Exercise goal: Format every line of the records below as a JSON list of strings, one string per line, leaving out blank lines.

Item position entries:
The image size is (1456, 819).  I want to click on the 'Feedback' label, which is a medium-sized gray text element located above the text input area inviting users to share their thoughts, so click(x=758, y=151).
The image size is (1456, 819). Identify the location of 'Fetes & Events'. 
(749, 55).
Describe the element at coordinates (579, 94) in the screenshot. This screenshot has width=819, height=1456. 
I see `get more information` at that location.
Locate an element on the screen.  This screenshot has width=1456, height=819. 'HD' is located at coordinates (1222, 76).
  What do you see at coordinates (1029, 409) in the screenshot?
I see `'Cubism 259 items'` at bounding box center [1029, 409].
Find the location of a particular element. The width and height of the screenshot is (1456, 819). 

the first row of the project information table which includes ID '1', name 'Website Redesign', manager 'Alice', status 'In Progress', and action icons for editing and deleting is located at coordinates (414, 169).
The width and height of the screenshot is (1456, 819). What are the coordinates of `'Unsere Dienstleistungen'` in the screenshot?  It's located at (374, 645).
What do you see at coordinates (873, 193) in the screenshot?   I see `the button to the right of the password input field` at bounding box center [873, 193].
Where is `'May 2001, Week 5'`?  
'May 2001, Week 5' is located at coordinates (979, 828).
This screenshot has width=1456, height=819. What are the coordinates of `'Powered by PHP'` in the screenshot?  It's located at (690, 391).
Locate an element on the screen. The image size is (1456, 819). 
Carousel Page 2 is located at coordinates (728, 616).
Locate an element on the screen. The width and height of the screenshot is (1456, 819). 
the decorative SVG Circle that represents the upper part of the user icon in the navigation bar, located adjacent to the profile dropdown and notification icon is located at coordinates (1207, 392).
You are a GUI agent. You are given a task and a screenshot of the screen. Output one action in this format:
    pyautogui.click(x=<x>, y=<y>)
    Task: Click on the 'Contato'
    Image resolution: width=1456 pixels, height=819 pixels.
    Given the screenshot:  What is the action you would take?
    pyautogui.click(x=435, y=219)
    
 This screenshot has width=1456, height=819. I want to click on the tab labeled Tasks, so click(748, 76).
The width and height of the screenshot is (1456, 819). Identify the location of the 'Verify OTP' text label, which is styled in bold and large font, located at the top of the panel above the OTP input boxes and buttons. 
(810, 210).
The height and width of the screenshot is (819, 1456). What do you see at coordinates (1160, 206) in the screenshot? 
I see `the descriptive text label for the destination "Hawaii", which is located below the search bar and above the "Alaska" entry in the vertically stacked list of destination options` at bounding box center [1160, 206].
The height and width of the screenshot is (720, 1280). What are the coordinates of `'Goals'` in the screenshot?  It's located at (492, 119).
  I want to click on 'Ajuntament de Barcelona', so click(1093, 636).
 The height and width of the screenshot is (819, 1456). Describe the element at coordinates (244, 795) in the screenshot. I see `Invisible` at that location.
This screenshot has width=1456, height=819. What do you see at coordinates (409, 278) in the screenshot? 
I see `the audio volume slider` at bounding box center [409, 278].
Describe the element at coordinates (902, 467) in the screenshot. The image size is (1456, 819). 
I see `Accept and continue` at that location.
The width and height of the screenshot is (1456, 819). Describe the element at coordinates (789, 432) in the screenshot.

Exercise output:
[
  "The image size is (1456, 819).  I want to click on the 'Feedback' label, which is a medium-sized gray text element located above the text input area inviting users to share their thoughts, so click(x=758, y=151).",
  "The image size is (1456, 819). Identify the location of 'Fetes & Events'. ",
  "(749, 55).",
  "Describe the element at coordinates (579, 94) in the screenshot. This screenshot has width=819, height=1456. ",
  "I see `get more information` at that location.",
  "Locate an element on the screen.  This screenshot has width=1456, height=819. 'HD' is located at coordinates (1222, 76).",
  "  What do you see at coordinates (1029, 409) in the screenshot?",
  "I see `'Cubism 259 items'` at bounding box center [1029, 409].",
  "Find the location of a particular element. The width and height of the screenshot is (1456, 819). ",
  "the first row of the project information table which includes ID '1', name 'Website Redesign', manager 'Alice', status 'In Progress', and action icons for editing and deleting is located at coordinates (414, 169).",
  "The width and height of the screenshot is (1456, 819). What are the coordinates of `'Unsere Dienstleistungen'` in the screenshot?  It's located at (374, 645).",
  "What do you see at coordinates (873, 193) in the screenshot?   I see `the button to the right of the password input field` at bounding box center [873, 193].",
  "Where is `'May 2001, Week 5'`?  ",
  "'May 2001, Week 5' is located at coordinates (979, 828).",
  "This screenshot has width=1456, height=819. What are the coordinates of `'Powered by PHP'` in the screenshot?  It's located at (690, 391).",
  "Locate an element on the screen. The image size is (1456, 819). ",
  "Carousel Page 2 is located at coordinates (728, 616).",
  "Locate an element on the screen. The width and height of the screenshot is (1456, 819). ",
  "the decorative SVG Circle that represents the upper part of the user icon in the navigation bar, located adjacent to the profile dropdown and notification icon is located at coordinates (1207, 392).",
  "You are a GUI agent. You are given a task and a screenshot of the screen. Output one action in this format:",
  "    pyautogui.click(x=<x>, y=<y>)",
  "    Task: Click on the 'Contato'",
  "    Image resolution: width=1456 pixels, height=819 pixels.",
  "    Given the screenshot:  What is the action you would take?",
  "    pyautogui.click(x=435, y=219)",
  " This screenshot has width=1456, height=819. I want to click on the tab labeled Tasks, so click(748, 76).",
  "The width and height of the screenshot is (1456, 819). Identify the location of the 'Verify OTP' text label, which is styled in bold and large font, located at the top of the panel above the OTP input boxes and buttons. ",
  "(810, 210).",
  "The height and width of the screenshot is (819, 1456). What do you see at coordinates (1160, 206) in the screenshot? ",
  "I see `the descriptive text label for the destination \"Hawaii\", which is located below the search bar and above the \"Alaska\" entry in the vertically stacked list of destination options` at bounding box center [1160, 206].",
  "The height and width of the screenshot is (720, 1280). What are the coordinates of `'Goals'` in the screenshot?  It's located at (492, 119).",
  "  I want to click on 'Ajuntament de Barcelona', so click(1093, 636).",
  " The height and width of the screenshot is (819, 1456). Describe the element at coordinates (244, 795) in the screenshot. I see `Invisible` at that location.",
  "This screenshot has width=1456, height=819. What do you see at coordinates (409, 278) in the screenshot? ",
  "I see `the audio volume slider` at bounding box center [409, 278].",
  "Describe the element at coordinates (902, 467) in the screenshot. The image size is (1456, 819). ",
  "I see `Accept and continue` at that location.",
  "The width and height of the screenshot is (1456, 819). Describe the element at coordinates (789, 432) in the screenshot."
]